Occasionally I get a bunch of logfiles from several machines, dating back a couple of weeks.
These are similar machines in terms of hardware and software,
and have a few different config items like hostname /uuid and such.
I tend to delete these indices after my analysis, never "stream" them into the index in the first place, but plain load with a prospector pointing to a path like C:\Temp\Loganalysis\foobar*\app-201*.log
I am sucessfully importing these with filebeat through logstash, and even manage to calculate elapsed time with-w 1
and "elapsed" -- and visualize them in Kibana. All very nice!
Now I want to go the next step and automate my "loading" even further.
My most important config items, hostname and uuid, are never in the first line(s) of any logfile, but part of the zip-Archive that I get delivered, like
`archive.YYYY-MM-DD.zip
- db
- db/export.csv
- log
- log/app.YYYY-MM-DD.log
- uuid`
I typically get 50-150 machine with 30-60 days of archives.
I do extract the logfiles from zip files with a bash script in cygwin, and also extract the uuid from an accompagnying file -- a huge for loop and I write everything into an intermediate folder structure.
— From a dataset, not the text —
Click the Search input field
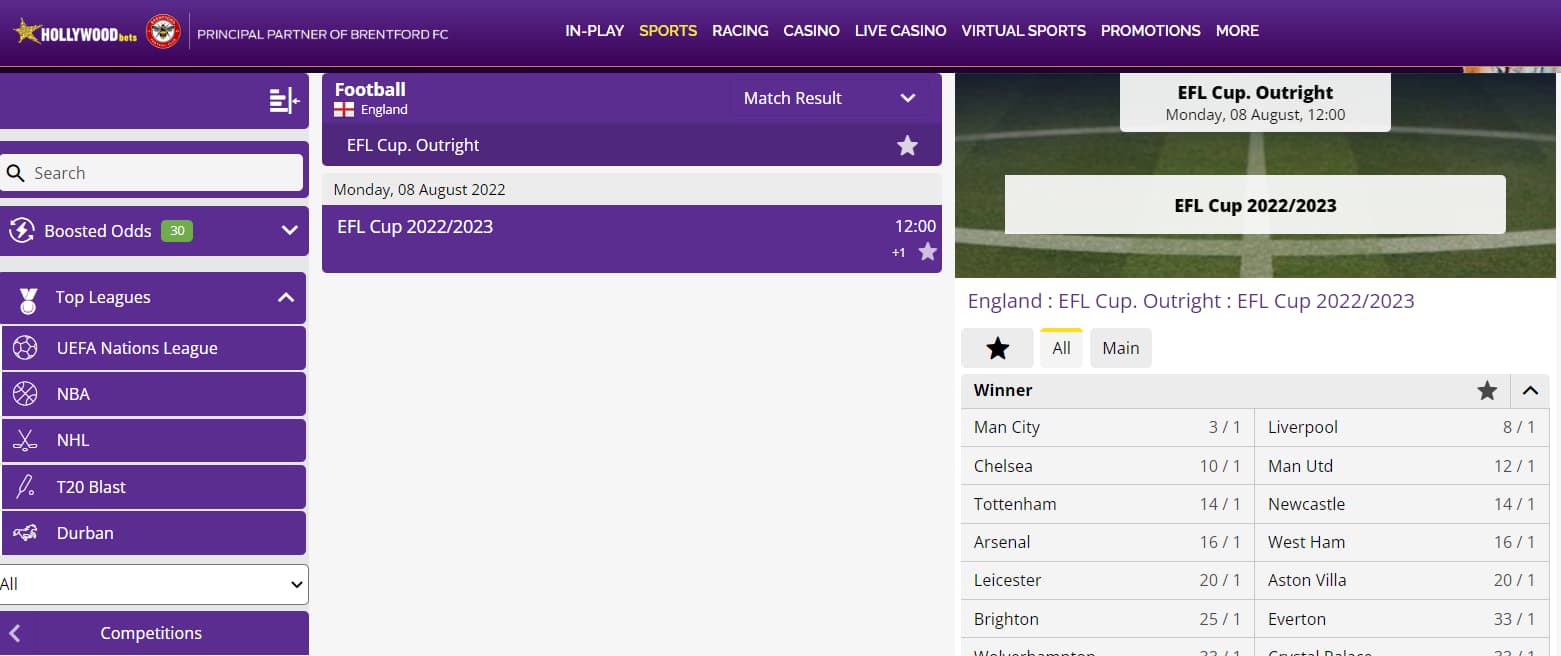The width and height of the screenshot is (1561, 656). click(160, 173)
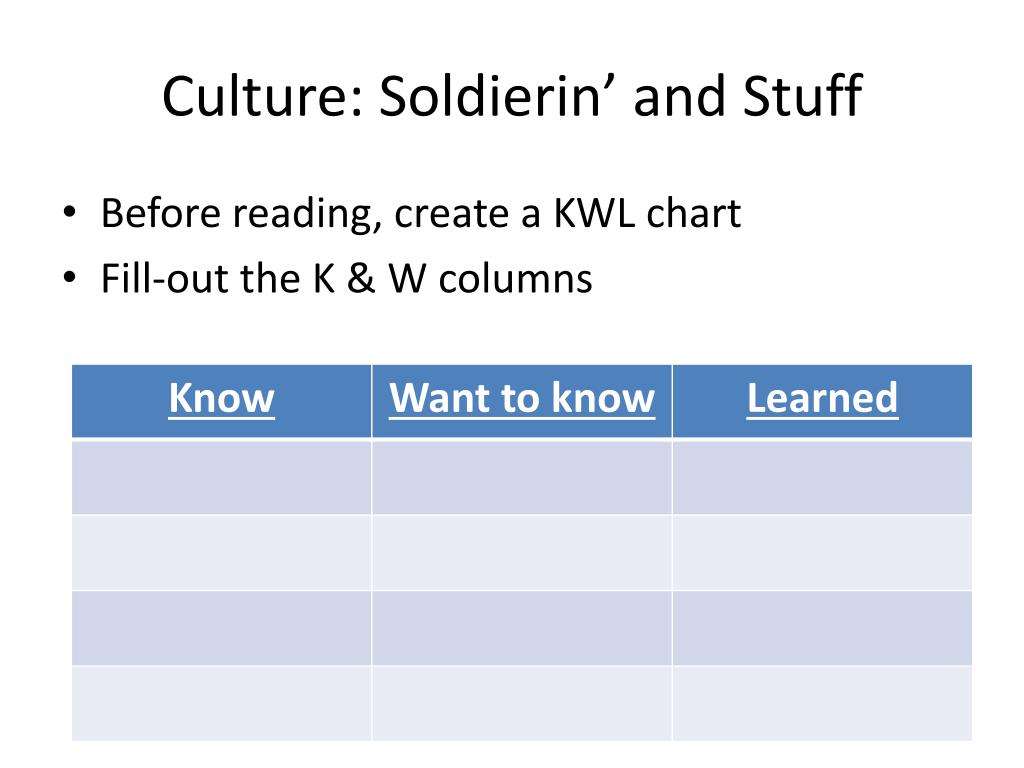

I love that part because seperating E-T-L feels liek the right thing to do.
Now what should I do with ${UUID} and C:\Temp\Loganalysis\foobar\${UUID}\log-201*.log
containing abount 5% of interesting include_lines ?
Ideally I would
- not just be able to enrich each "machine import" with its uuid,
- but also be able to enrich each single file
during "prospecting", because I try to save the md5sum of each file with each line (because I am paranoid to import a file twice, stupid rotation-by-filesize stupid! (I also have server.log and server.log.1 in log4j-fashion that I plan to import in the future once this app.YY-MM-DD.log is working.)
Should I write a filebeat.yml for each import and start (sequentially) a filebeat.exe for each machine with its uuid?
The logfile format itself does not lend itself to appending to the ean od each line, as there is no separator other than whitespaces. But if you experienced guys tell me to enrich each logline first then I'd also script that -- and give the E-T-L its own phase.
I also can do filebeat.exe -e -E fields.uuid='${UUID}' -c filebeat-applog.yml
but that needs one filebeat*.yml per machine, because there is no command line option for the YAML-prospector-config with the - paths: - C:\Temp\Loganalysis\foobar\*\app-201*.log
structure.
And it does not work with a field "md5sum" per file.
I know that backfilling is kind of against the grain, but is actually common outside the cosy world of datacenters! https://medium.com/@cprior/a-blind-spot-in-textbook-service-management-1b464dc0aec9
So please don't scold me for such a usecase.
I would be very happy if some of you shared your "enriching procedures" with me.
If there was a way to "T-L" in one step I'd gladly take this shortcut.
BR,
Chris